However, lets hold it a minute because we all put our ‘faith’ (trust) in something don’t we? Oh, I know you are now feeling like I am trying to corner you and most certainly are considering switching to read something less in your face, I understand if you do as there are moments for everything. If however, my deliberate play on words causes even a modicum of intrigue, then I invite you to read on.
None of us live in a vacuum. We have all had our ‘lens’ misted’ by something. The relativist tells us that ‘all roads lead equally to Rome’, the moralist that life’s deeper meaning is too mysterious and that all that really matters is being a good citizen and decent human being.
None of these thoughts developed in a vacuum.Even Kevin Myers, the gnarly social commentator (Irish Independent) recently admitted in his column (September, 2010) that the opponents and detractors of protagonists of ‘Creationist’ views of the world’s origins (‘Intelligent Design’) are way less credible than the views of their ‘fodder’! It takes someone as ‘worldly’ as Myers at times to get people to sit up and ask some serious questions of what we believe and why we believe it.
The Biblical expression of how to interpret God's place in the affairs of His will can be summarised in the word Sovereignty. God being a Providential God who has ultimate control and power over His creation but has refused to harness the creation in a tight fisted grip of robotic dictatorship. No, the ultimate accolade we can give God is simply to recognise and respond to Him as He truly is, not because we have to but because we want to. That was the ‘risk’ of a Sovereign God granting human freedom.
Common worldviews or faiths that many hold in differing measures, even sub-consciously, in our day:
1. Atheism – the belief that eminates from evolutionary theory, that there is no God or higher power. Remember Atheism is surely also a ‘faith’ in something, even if it leads to a ‘faith in nothing’!
2. Polytheism – the belief in many gods or higher powers. Hindus’ pay homage to a host of gods and idols and may at times offer worship to one in order to appease another. Some Christians have suggested that idolatry is no less prevalent, albeit in a more sophisticated form, in 21st Century western society, a problem God lambasted Israel for in the Old Testament writings!
3. Deism – a belief in God that is based on reason based on nature and science. Sees the universe like a machine, believes in God but as a distant and remote being who is not involved in earthly affairs. The Bible and Christianity in general are based upon God having revealed Himself through Jesus Christ, to witnesses, in His Scriptures (inspiration) and so on. Deism refer to any ‘revealed religions’ as they call them, as ‘superstition’, including Christianity.
4. Astrology – star signs etc given a platform of inspiration and guidance from ‘other-worldly’ cosmic sources. Witchcraft and Satanism are also faith based practises active today.

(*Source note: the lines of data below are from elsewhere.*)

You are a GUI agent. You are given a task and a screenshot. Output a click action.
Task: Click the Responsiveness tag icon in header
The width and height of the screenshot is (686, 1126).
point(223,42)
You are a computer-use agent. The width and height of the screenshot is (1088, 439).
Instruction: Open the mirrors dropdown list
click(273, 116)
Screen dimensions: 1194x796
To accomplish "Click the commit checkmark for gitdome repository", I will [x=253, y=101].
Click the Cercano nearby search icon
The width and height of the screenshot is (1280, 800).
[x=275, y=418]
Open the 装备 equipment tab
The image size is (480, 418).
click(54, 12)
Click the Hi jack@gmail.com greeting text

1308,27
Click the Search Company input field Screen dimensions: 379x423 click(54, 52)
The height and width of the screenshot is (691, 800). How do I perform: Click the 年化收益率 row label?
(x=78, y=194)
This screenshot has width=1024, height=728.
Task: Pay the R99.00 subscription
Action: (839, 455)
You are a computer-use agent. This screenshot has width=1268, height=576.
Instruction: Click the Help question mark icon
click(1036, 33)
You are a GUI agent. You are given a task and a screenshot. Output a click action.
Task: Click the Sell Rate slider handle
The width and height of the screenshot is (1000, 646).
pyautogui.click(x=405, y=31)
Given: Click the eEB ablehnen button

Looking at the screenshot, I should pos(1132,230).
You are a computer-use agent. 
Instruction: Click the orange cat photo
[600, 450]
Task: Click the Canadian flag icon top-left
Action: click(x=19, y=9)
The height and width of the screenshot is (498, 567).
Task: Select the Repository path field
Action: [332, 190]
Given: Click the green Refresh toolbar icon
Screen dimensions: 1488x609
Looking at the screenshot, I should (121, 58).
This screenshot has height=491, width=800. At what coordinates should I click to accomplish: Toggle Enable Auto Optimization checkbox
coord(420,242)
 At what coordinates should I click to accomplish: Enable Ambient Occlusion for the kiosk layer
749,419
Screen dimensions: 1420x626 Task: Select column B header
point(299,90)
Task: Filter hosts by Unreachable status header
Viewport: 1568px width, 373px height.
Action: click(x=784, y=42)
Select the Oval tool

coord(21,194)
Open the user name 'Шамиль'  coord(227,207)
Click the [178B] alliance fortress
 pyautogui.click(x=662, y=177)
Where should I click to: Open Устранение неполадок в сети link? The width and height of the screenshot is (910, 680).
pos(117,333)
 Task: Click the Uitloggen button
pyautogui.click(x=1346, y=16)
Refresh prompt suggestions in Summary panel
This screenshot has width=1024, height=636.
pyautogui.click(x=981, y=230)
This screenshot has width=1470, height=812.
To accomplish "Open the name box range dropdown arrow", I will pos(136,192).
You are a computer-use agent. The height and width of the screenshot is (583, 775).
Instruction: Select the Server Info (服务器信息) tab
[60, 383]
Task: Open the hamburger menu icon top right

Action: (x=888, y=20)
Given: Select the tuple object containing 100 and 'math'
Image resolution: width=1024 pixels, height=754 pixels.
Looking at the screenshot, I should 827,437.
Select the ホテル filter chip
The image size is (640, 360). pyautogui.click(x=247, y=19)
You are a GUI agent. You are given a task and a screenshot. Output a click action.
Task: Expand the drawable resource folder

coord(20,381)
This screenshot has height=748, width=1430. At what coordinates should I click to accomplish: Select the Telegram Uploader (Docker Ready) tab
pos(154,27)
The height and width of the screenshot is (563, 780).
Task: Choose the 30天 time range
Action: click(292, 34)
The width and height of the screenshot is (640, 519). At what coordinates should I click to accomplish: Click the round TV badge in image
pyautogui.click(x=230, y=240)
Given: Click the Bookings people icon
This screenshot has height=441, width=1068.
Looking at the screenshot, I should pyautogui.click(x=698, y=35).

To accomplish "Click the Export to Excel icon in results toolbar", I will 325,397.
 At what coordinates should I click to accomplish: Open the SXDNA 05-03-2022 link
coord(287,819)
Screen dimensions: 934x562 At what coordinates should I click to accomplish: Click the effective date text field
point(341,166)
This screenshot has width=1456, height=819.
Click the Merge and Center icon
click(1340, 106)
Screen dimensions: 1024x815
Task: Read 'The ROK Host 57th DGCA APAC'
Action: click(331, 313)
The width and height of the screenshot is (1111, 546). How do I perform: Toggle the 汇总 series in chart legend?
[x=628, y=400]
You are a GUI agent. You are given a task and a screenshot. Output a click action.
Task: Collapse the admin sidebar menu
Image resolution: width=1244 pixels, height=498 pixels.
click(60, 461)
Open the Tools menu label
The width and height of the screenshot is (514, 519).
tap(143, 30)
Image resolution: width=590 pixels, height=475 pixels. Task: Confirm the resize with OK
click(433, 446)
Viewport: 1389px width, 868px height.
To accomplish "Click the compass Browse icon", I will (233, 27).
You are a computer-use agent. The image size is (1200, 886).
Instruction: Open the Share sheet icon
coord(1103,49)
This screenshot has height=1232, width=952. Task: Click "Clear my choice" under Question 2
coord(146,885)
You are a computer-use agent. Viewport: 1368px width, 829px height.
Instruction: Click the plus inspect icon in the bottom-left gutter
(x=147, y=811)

5. Chance and fate – many believe in ‘Murphy’s law’, some in a haphazard ‘happy-go-lucky’ way, others have a deeper sense of ‘Fatalism’ which can have a more sinister effect on people’s lives. Even religions such as Islam and Christianity can be steeped in fatalism eg. The will of Allah as a carte blanche statement following events, Hyper-Calvinism which has twisted the Bible’s teaching on pre-destination and given it a fatalistic bent.
6. Relativism - a common post-modernism, that there is no such thing as absolute truth, that it is a subjective matter. In this case there is no one way to salvation for example, no one God to believe in, we can all chose our path, take whatever medecine 'suits us'. According to the Christian worldview this makes a mockery of the work of Christ on the cross as the only means of salvation.
7. Moralism - this puts faith in man's own 'goodness' and worth. It involves measurement against some subjective perception of right and wrong and often comparison against others, as the means of 'righteousness'. Many from nominal Christian backgrounds base their lives upon such assumptions. Again, the work of the cross is side-lined under such a view.
These are just a few of the worldviews that shape what people believe today. Even if a person wouldn't label themselves as belonging to any one of these ideologies (or others) it is most likely that there are at least trace elements or in some cases dollops of some of these influencing worldviews. Everyone believes in something, no one exist in a vacuum, my question is:
Do you believe that what you believe to be real is really real at all?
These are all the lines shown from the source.